*** DATA EXTRACTS
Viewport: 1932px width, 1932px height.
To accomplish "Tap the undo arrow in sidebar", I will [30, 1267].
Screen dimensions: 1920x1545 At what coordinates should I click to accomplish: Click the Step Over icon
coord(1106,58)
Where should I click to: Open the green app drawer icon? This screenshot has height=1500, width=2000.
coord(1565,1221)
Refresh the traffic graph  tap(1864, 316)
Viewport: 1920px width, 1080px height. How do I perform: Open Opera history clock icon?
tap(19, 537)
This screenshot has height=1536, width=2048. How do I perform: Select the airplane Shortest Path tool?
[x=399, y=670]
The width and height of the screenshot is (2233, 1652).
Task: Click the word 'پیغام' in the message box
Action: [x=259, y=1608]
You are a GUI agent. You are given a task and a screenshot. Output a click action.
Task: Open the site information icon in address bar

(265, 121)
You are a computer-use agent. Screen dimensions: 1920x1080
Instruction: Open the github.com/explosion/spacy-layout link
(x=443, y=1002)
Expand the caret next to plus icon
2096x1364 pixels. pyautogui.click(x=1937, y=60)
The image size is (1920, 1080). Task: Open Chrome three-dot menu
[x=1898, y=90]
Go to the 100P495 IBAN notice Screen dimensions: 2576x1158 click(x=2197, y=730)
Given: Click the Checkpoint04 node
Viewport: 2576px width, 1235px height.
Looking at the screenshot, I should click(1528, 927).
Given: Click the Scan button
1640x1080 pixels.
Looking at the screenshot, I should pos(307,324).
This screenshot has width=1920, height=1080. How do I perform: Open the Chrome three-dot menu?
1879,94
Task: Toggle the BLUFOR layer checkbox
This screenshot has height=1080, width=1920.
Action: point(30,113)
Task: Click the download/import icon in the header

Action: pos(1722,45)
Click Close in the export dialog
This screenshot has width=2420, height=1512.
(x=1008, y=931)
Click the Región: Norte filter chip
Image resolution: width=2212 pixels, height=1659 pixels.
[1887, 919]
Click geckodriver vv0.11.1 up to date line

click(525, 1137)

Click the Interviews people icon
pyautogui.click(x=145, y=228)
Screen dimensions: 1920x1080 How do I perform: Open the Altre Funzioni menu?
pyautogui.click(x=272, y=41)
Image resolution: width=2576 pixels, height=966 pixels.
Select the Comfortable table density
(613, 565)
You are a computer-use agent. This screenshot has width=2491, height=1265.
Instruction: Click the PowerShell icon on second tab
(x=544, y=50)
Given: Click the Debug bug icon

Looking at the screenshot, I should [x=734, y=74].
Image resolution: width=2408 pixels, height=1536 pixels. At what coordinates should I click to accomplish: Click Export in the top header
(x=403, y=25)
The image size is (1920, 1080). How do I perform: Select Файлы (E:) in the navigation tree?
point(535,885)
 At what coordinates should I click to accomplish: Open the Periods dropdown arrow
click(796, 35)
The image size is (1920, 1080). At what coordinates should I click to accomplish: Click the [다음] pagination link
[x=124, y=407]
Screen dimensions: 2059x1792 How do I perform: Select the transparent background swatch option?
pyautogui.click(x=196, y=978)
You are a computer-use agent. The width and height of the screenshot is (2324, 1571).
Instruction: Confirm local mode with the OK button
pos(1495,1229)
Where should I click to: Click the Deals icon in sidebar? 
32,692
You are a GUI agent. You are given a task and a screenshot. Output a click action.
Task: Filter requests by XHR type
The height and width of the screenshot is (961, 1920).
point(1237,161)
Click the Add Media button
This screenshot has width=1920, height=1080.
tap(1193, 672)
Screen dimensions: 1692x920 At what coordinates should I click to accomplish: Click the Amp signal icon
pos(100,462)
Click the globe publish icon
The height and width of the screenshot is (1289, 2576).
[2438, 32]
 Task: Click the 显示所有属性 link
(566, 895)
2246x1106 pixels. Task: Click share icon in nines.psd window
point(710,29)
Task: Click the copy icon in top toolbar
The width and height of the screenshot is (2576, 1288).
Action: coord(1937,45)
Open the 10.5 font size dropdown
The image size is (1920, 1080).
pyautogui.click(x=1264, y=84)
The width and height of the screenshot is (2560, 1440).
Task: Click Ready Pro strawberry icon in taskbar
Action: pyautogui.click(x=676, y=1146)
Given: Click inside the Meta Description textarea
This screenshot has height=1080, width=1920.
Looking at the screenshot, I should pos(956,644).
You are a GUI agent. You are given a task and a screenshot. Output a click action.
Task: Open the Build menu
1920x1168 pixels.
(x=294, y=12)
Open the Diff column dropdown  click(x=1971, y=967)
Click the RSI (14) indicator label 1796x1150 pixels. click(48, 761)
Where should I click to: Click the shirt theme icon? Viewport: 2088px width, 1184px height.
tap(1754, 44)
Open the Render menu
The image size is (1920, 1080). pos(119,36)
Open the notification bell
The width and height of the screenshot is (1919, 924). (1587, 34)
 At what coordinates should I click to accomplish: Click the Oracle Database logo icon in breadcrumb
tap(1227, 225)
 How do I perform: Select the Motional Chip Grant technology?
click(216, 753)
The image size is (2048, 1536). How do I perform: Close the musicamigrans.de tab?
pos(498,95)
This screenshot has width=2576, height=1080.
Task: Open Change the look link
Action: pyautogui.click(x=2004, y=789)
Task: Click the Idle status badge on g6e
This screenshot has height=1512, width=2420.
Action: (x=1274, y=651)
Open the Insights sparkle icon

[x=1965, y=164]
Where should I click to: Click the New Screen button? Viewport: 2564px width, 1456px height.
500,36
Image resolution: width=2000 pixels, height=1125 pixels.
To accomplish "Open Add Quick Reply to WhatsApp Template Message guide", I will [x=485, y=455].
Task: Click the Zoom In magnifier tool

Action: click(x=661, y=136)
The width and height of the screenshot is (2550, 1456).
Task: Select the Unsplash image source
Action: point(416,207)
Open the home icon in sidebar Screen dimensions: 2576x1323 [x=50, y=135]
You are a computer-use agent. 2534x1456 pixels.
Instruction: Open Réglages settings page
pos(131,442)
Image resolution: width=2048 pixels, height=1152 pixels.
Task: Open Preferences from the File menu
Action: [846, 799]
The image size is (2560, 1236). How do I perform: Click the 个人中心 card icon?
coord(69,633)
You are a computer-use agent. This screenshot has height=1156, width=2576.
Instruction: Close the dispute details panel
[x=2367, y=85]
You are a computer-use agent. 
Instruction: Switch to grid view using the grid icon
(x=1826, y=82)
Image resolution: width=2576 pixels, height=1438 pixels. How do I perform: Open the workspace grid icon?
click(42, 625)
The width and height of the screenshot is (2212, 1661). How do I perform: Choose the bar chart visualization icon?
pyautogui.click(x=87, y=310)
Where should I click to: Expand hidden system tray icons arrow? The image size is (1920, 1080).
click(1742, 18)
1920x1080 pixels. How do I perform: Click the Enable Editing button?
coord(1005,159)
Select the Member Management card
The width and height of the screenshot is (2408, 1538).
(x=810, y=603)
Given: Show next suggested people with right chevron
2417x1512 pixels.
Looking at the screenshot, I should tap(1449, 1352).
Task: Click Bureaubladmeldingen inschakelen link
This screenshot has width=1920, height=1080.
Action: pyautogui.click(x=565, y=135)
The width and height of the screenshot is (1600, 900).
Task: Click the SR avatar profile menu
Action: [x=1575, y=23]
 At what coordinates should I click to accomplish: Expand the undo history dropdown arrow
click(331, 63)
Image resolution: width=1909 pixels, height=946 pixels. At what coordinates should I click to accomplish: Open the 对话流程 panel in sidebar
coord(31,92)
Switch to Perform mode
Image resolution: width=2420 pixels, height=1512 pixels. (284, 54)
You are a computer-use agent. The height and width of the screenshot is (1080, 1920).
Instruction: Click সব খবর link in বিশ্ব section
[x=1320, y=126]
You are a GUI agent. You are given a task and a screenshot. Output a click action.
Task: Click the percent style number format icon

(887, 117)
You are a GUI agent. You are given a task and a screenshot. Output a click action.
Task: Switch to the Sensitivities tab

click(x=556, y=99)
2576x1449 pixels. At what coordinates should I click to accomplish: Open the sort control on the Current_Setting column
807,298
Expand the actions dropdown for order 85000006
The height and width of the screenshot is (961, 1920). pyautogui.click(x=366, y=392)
******
DIRECTIONS FOR THIS TASK: Look through the preceding entries for the word "computer". Report how many lines hold it, and only that number.

SOLUTION: 7